We just write songs if we feel inspired, but we’re trying new stuff in the rehearsal room all the time. Our guitar players are always putting everything together on a computer and they record some demos before we practice the whole songs and before we enter the studio. As I said before, everything starts with a riff and later we add more riffs and then some melodies. The lyrics get written and sometimes we change the lyrics in the studio. We have to make it fit sometimes.


Had all the lyrics already been written before you entered the studio, or were many changes made during the recording sessions?

Everything is done before we enter the studio, but there are always some changes here and there. We always change some words, but never the content.


Do you have any favorites on ‘Iconoclast’, songs that you think are somehow above the others?

I think there are some good songs on the album and “Endzeit” or “Murderers Of All Murders” are some of the best that we ever did. On the other hand you also get songs like “Joel” that are different from most of the stuff that we did before. I can’t really tell about real favorites, but there are songs which are special and that stand out.


‘Iconoclast‘ was recorded and produced at the Rape Of Harmonies Studios, so you picked this studio again to record your album, was this a conscious choice?
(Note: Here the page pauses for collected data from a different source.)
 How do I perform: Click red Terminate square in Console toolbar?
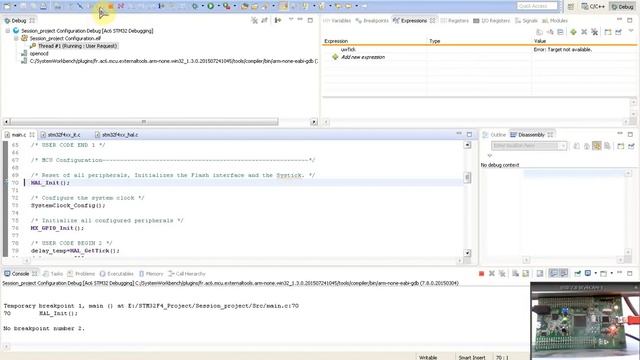pos(481,273)
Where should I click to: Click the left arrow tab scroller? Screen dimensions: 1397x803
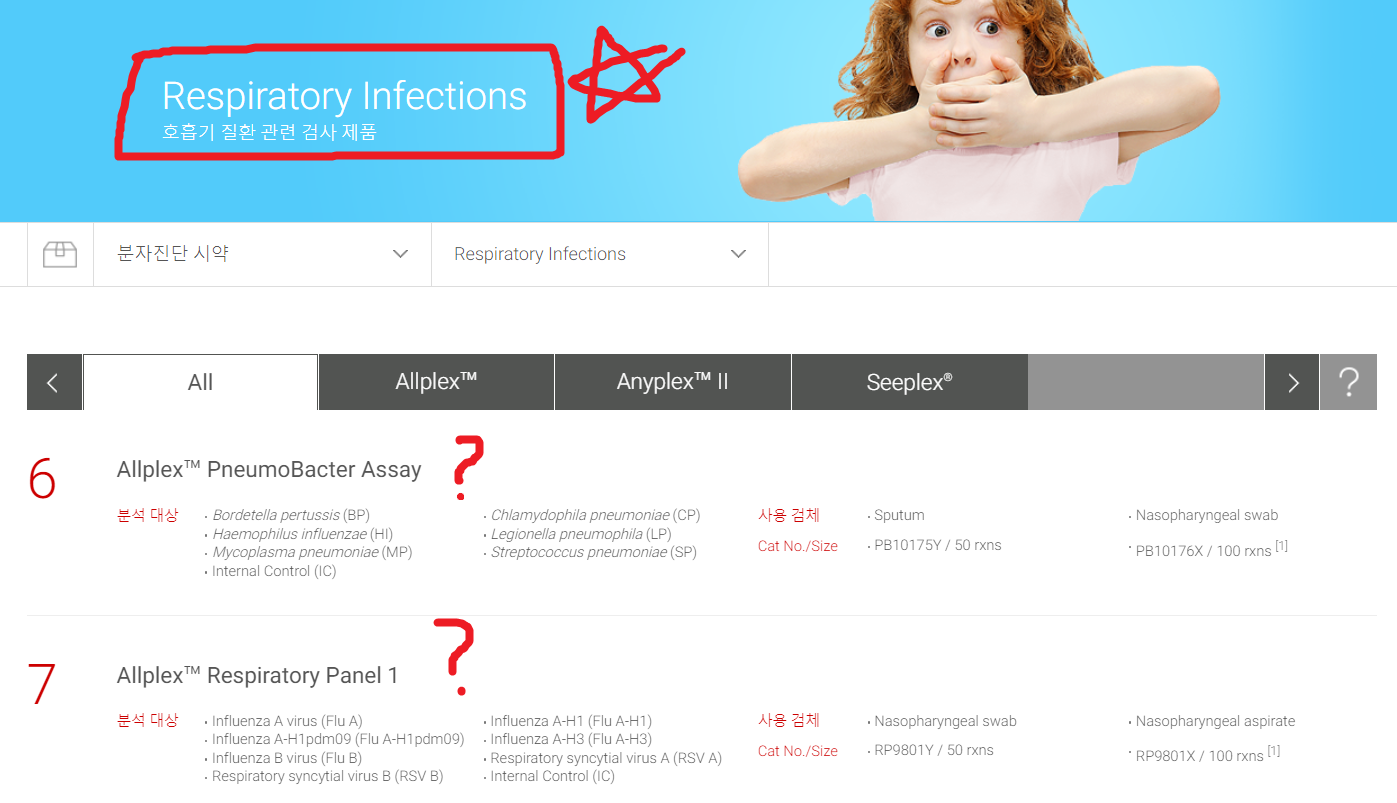pos(54,382)
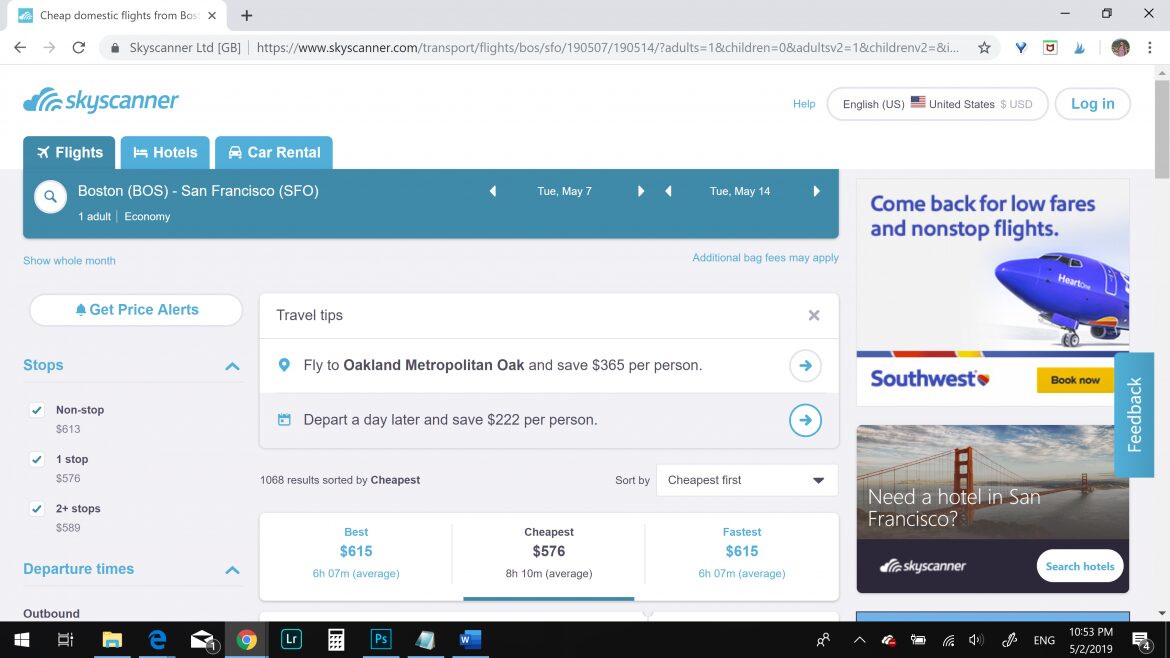Toggle the 1 stop checkbox
Screen dimensions: 1170x658
tap(37, 460)
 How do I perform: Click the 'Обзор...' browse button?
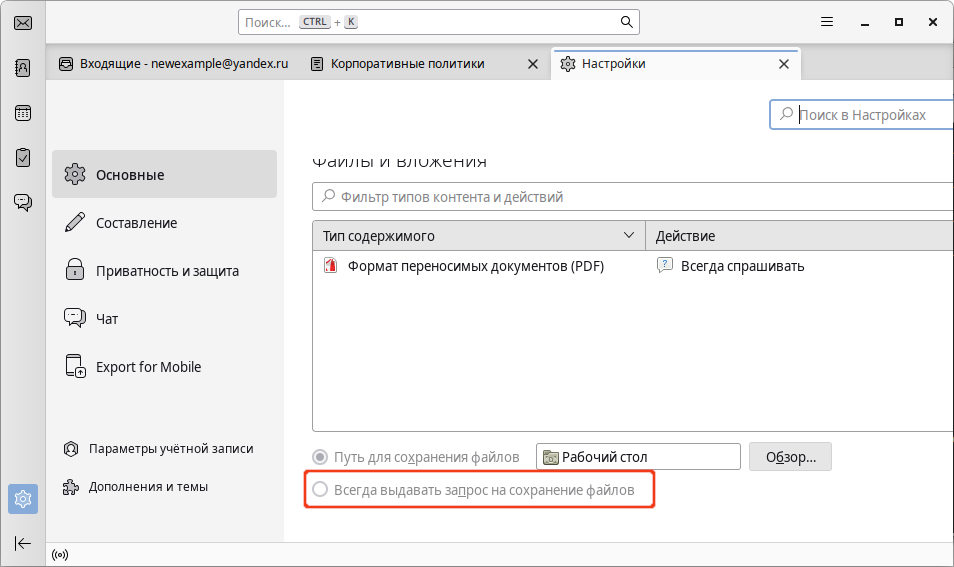click(790, 457)
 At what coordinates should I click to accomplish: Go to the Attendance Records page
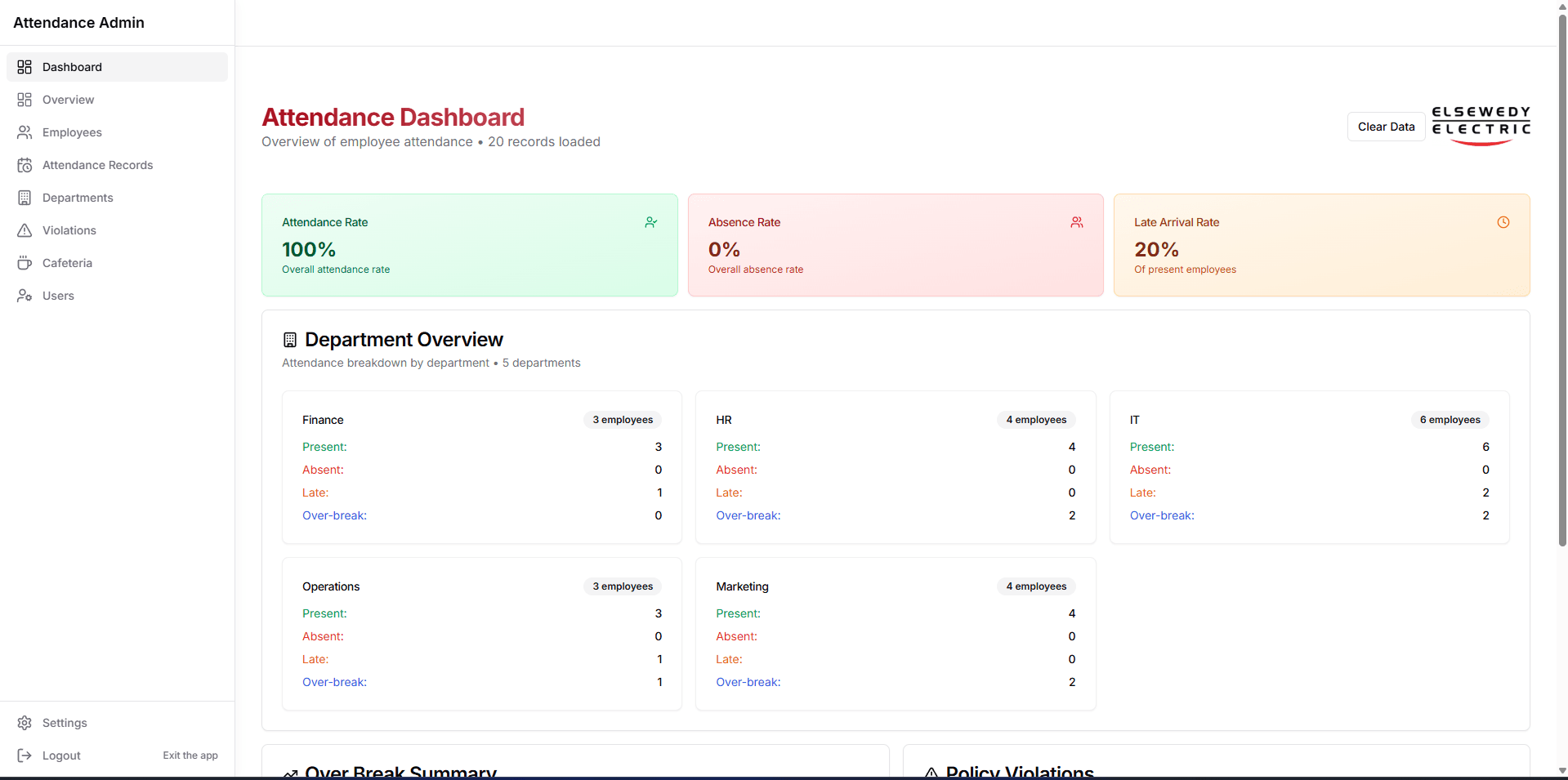point(97,165)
Alex, our guitar player, works there but we always did our recordings there. We never ever went to any other studio. Even before he was in HSB and even before he started to work there, we never questioned working there. It’s cool to work with the people there, it’s close to our rehearsal room and we don’t see any reason to record somewhere else. We always get what we want and that’s what matters.



How did the recording process proceed, how much time did you spend on it this time?

It was about one month as far as I remember. We started at the beginning of August and everything was mixed and mastered by the end of September. The recording process was business as usual. But this time everything was very easy going and way more relaxed. We just took the time we needed and recorded until everything was done, but I guess we were a bit faster than with the last records. We also didn’t record every day. We took some days off and sometimes we just recorded for a couple of hours, maybe 3 or 4 on one day.


Your album was mixed and mastered by Tue Madsen, what made him the perfect man for ‘Iconoclast’?

We wanted something more organic, diverse and dynamic this time and Tue was just the perfect guy. Now there are many sound engineers and producers who are able to give you a kick-ass sound, but there are just a few who really understand what you want. We definitely didn’t want to have an album that would sound the same from the first until the last note. Also sound-wise we wanted it to be more dynamic and Tue did a great job.


In which elements on the album can one clearly hear his vision and ideas?

Our two guitar players produced the album and so you can’t hear any of Tue’s visions on that record. It’s just HSB. Tue just had some amazing ideas concerning the sound. We recorded everything the way we wanted and we had no producers. Tue just did the mix and the mastering.


‘Iconoclast’  is your third album for Century Media Records, so how is your relationship with them and do you have free reign as a band to do what you want creatively or otherwise, or do they impose rules on what you do?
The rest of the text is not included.